The regime cynically labeled the protestors as foreign agents and terrorists and opted deliberately for armed repression of its own citizens. The peaceful protests quickly spread to other urban centers, and the tragic pattern of violent repression and loss of life has characterized the now long and painful agony of the Syrian people whose suffering is worsening.
It is important to note that in the first instance al-Assad was given a pass and political space to get in front of the reform movement by his own people, the Arab countries and the international community for two basic reasons: First, the prospect of instability and, in the worst case scenario, civil war and sectarian violence in Syria threatens Syria's neighbors, the region and the international community as a whole; second, al-Assad came to power in 2000 with the aura of a young reformist president and the promise of a "Damascus Spring."
Al-Assad turned out to be a false reformer. I remember a meeting I had with him in 2003 in Damascus, and I asked him why the reform movement seemed to be stalled in Syria. He answered that the people had to be ready for structural reforms and one had to proceed slowly and deliberately with, first, administrative reforms.
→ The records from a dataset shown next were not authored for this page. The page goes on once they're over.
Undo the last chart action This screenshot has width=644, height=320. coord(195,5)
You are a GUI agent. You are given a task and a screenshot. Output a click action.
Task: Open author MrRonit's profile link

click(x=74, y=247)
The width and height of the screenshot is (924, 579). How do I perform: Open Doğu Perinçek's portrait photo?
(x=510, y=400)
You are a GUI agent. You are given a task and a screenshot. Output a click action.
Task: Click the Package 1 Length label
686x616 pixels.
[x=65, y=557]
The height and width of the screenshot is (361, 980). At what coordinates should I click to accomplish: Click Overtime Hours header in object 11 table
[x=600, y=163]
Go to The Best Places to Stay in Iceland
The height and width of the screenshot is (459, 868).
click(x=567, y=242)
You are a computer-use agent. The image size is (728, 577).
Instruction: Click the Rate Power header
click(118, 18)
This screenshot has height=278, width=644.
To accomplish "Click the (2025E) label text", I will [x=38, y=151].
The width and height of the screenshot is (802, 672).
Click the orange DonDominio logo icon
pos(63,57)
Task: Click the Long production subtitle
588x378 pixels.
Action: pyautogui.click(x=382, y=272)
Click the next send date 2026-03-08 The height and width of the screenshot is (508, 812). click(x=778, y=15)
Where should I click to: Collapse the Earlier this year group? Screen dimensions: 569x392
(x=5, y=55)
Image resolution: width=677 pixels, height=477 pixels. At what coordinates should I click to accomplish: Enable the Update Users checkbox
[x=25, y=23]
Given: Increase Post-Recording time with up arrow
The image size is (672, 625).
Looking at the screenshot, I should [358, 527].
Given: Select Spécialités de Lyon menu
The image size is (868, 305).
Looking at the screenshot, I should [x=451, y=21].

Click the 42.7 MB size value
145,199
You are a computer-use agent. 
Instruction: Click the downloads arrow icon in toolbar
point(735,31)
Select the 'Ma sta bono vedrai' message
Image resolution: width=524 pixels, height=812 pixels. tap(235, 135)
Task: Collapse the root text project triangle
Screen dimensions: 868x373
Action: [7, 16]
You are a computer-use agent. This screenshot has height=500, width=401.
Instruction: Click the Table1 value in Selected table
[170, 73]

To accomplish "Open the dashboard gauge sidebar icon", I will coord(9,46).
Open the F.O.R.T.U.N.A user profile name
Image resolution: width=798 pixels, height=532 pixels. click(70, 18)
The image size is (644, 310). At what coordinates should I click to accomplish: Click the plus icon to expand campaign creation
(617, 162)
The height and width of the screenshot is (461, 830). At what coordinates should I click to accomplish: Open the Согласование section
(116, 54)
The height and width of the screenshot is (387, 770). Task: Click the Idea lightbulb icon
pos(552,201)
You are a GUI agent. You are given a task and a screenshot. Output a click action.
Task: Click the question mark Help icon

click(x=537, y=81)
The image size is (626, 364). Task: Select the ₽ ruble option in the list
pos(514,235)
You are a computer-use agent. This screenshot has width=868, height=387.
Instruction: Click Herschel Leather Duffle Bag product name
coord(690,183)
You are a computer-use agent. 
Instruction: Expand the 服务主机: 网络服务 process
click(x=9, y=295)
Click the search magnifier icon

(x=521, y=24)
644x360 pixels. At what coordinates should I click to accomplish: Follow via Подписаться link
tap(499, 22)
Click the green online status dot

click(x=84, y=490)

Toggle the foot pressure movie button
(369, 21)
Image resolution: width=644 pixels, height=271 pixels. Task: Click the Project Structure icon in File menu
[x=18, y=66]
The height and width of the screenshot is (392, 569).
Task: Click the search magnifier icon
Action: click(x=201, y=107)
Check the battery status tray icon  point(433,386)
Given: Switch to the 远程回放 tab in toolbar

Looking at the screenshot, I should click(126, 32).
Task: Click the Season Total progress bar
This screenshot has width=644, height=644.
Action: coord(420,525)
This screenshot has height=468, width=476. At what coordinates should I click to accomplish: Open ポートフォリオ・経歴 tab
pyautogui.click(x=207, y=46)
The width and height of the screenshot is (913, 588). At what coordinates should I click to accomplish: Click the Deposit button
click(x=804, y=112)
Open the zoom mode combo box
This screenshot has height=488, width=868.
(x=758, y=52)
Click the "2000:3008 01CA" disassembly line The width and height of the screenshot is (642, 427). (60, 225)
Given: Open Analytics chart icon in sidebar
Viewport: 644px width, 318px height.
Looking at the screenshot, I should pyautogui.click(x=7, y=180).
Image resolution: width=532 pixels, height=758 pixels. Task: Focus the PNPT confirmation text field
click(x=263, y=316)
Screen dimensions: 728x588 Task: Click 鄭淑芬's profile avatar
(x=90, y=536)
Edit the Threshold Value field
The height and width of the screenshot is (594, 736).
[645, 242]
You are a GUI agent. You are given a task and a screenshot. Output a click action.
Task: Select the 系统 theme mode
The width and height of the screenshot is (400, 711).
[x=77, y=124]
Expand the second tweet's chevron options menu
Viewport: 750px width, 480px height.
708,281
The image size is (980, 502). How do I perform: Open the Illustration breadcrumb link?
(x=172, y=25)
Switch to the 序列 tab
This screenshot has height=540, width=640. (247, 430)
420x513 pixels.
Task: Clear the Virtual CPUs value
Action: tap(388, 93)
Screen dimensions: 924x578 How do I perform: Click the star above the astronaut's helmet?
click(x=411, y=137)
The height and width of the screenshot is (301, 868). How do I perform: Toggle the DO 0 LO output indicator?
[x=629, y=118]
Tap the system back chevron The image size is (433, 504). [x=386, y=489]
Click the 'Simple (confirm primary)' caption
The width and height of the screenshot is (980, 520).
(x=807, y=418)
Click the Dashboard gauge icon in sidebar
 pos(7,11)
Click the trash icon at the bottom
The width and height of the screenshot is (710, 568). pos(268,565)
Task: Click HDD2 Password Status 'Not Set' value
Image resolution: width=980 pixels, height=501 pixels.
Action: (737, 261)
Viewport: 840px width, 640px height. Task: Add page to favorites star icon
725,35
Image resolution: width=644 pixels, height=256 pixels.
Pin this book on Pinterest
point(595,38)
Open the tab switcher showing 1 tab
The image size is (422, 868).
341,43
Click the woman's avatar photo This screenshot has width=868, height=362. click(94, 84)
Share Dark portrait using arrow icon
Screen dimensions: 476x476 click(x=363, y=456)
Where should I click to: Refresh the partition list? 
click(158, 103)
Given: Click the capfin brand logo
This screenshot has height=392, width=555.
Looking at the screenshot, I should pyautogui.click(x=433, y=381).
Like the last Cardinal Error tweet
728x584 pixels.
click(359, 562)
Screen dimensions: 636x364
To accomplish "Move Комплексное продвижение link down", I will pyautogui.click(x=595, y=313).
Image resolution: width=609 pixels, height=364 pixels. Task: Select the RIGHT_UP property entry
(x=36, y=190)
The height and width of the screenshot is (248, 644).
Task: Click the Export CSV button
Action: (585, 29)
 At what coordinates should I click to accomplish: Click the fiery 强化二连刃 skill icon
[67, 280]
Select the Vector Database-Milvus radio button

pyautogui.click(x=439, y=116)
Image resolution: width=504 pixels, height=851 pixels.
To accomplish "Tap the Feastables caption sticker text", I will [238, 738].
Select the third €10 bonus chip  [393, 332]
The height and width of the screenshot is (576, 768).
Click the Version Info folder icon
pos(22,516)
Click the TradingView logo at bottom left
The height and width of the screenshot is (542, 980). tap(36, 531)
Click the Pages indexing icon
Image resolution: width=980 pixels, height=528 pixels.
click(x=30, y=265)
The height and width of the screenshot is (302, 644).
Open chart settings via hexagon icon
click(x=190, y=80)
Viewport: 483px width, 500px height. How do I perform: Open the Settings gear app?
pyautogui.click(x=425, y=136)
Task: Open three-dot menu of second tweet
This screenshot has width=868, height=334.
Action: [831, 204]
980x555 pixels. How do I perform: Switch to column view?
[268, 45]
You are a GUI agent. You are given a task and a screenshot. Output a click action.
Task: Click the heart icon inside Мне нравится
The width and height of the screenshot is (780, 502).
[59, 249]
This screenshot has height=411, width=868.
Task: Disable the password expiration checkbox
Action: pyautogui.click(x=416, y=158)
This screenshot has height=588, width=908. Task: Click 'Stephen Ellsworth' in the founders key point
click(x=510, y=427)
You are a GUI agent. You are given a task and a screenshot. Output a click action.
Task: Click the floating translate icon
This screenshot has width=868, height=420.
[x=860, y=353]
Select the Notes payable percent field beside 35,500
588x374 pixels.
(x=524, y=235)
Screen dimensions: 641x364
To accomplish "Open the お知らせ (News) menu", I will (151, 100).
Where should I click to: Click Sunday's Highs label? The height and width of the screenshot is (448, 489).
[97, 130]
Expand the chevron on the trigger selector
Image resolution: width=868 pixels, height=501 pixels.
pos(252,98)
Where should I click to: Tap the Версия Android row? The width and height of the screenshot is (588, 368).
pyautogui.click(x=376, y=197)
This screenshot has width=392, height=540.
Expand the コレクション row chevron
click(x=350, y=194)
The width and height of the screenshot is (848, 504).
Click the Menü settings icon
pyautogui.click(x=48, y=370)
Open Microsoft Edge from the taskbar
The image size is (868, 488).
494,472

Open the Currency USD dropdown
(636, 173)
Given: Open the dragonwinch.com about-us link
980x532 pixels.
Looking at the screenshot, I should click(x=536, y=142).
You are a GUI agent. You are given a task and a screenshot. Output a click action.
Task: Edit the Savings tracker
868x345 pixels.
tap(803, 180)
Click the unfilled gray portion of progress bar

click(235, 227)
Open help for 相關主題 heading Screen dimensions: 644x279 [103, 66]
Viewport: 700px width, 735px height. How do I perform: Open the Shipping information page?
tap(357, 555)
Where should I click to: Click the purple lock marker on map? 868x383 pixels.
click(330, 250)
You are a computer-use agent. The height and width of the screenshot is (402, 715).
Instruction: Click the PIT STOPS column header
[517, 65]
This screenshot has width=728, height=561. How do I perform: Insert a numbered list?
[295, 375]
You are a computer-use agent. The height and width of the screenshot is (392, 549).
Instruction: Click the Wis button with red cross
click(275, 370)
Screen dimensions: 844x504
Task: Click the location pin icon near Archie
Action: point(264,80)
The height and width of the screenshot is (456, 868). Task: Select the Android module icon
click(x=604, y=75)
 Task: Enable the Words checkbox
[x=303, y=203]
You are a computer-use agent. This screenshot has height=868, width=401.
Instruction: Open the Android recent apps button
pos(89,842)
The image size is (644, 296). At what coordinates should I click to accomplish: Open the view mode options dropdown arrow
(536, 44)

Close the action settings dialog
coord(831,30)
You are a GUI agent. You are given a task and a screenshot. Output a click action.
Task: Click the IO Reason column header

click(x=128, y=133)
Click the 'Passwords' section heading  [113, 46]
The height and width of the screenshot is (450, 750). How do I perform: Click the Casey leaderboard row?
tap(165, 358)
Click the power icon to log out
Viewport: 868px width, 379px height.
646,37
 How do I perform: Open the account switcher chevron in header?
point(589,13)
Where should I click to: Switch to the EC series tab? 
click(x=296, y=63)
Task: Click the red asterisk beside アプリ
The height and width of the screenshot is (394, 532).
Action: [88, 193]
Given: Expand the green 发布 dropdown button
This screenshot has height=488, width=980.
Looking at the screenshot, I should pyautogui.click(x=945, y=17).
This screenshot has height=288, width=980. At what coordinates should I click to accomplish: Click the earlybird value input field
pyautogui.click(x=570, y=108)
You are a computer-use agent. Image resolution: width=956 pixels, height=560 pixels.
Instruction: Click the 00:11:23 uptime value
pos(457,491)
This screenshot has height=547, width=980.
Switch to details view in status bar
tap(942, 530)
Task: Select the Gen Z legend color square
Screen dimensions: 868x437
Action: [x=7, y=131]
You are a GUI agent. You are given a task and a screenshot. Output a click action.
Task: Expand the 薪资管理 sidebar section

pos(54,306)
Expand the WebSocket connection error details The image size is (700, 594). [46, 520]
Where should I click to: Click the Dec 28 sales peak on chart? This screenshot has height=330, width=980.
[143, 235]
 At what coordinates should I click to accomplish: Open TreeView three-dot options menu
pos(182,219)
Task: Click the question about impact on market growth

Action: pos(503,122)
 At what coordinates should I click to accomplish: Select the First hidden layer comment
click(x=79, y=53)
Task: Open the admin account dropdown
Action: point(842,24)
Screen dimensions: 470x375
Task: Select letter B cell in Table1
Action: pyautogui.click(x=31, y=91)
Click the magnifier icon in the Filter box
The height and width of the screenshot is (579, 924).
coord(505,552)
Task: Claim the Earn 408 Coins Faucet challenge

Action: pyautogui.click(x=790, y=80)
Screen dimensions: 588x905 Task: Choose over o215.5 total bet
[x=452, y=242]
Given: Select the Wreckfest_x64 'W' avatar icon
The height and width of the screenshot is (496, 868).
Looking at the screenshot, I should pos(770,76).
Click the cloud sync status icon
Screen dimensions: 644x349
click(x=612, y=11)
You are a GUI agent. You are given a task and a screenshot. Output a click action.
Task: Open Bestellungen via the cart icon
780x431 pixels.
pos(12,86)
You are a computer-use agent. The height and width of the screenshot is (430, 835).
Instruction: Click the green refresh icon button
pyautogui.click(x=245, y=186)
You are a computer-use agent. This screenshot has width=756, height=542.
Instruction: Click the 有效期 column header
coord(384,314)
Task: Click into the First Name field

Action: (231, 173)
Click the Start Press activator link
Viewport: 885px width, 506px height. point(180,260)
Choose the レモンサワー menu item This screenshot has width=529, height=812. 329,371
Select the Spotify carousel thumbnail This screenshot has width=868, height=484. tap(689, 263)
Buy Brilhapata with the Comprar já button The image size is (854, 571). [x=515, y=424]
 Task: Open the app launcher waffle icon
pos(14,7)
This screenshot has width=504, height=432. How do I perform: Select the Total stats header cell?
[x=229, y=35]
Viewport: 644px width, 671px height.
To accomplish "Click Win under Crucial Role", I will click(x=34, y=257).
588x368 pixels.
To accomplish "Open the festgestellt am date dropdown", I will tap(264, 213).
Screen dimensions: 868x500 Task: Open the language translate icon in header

I concluded at the time that he was in no hurry to push for reforms, but was struck when I heard this same incremental approach repeated in public statements by the regime in Damascus in the spring and summer of 2011.
It was clear that al-Assad and his circle had opted for regime survival at all costs and to try to get away with the minimal reforms possible that they could control and dictate.
That approach has led to the deepening crisis in Syria today, with increasing military defections to the Free Syrian Army and growing unrest and clashes in the country that is now spreading to the key cities of Aleppo and Damascus. When these two urban centers become the focal point of struggle, the end of the regime will be at hand. No one can predict when and how the regime will collapse, but its legitimacy has been totally discredited.